All work

Operator-BuilderCase study

AI Crew Chief

Compound AI system that decides go/no-go between motorcycle racetrack sessions. Four-layer architecture, telemetry-aware risk modeling, and a published thesis that now informs decision intelligence at SAS.

A compound AI system that decides go/no-go between motorcycle racetrack sessions. It synthesizes telemetry, ML risk modeling, real-time weather, and historical setup notes into a single trusted recommendation.

At 160 mph, hallucination is a disqualifier, not a bug.

The architecture

Four layers, each picked for what it's actually good at:

  1. Deterministic Python guardrails. Hard safety limits. The first thing every recommendation passes through.
  2. Random Forest risk classifier (Scikit-Learn) on telemetry. Real numbers, real probabilities. Not a vibe.
  3. Real-time weather (Open-Meteo API). Track surface, dew point, wind. The same conditions that change a motorcycle's behavior between sessions.
  4. RAG over setup notes (ChromaDB). What worked last time at this track, in similar weather, with this tire compound.

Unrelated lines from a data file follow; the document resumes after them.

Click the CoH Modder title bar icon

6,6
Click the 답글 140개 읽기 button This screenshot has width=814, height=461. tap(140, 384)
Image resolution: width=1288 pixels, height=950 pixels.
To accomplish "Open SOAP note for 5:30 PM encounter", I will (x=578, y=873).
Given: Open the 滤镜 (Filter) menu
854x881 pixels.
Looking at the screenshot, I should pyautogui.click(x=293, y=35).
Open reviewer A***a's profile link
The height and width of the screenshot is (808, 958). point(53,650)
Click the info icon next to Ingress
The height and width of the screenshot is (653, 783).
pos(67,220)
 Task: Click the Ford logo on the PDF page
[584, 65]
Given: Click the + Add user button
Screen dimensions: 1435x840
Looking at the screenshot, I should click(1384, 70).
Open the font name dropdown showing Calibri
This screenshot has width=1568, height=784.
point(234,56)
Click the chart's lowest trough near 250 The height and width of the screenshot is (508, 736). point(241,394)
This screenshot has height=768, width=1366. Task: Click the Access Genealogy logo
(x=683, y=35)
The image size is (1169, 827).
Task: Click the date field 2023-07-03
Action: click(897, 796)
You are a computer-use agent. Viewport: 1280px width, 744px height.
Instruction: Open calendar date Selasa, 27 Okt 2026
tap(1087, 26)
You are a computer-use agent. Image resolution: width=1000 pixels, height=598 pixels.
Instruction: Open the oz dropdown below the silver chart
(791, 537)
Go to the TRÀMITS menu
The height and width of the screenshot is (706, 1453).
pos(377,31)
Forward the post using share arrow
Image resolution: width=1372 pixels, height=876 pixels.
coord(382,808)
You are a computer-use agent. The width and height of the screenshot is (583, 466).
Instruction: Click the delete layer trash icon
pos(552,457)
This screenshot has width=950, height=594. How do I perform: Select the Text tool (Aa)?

Llama-3.3-70b on Groq sits over all of it, but as semantic router and explainer, not as decider. The LLM rarely makes the call. Deterministic rules and ML do that.

Why this matters

I wrote up the architecture and broader thesis as a long-form LinkedIn post: Beyond Chatbots: Why I Built a Compound AI System to Trust My Life at 160mph. The argument: in safety-critical domains (fintech, healthcare, regulated decisioning), single-LLM architectures are the wrong shape. Compound systems that treat the LLM as one component among several let you reason about each component's failure modes independently.

The patterns from AI Crew Chief are now applied to AI-native decision intelligence at SAS. That's the operator-builder loop in action: ship it under the LLC, learn its constraints, port the patterns to enterprise scale.

Roadmap

Active: integrate live biometric data (heart rate, breathing) from Garmin so the system can read rider readiness alongside the bike's.

What this demonstrates

Hands-on LLM and compound AI engineering by a PM. A published thesis in safety-critical AI, not just slides. Direct translation of personal-project design patterns into enterprise decision intelligence work.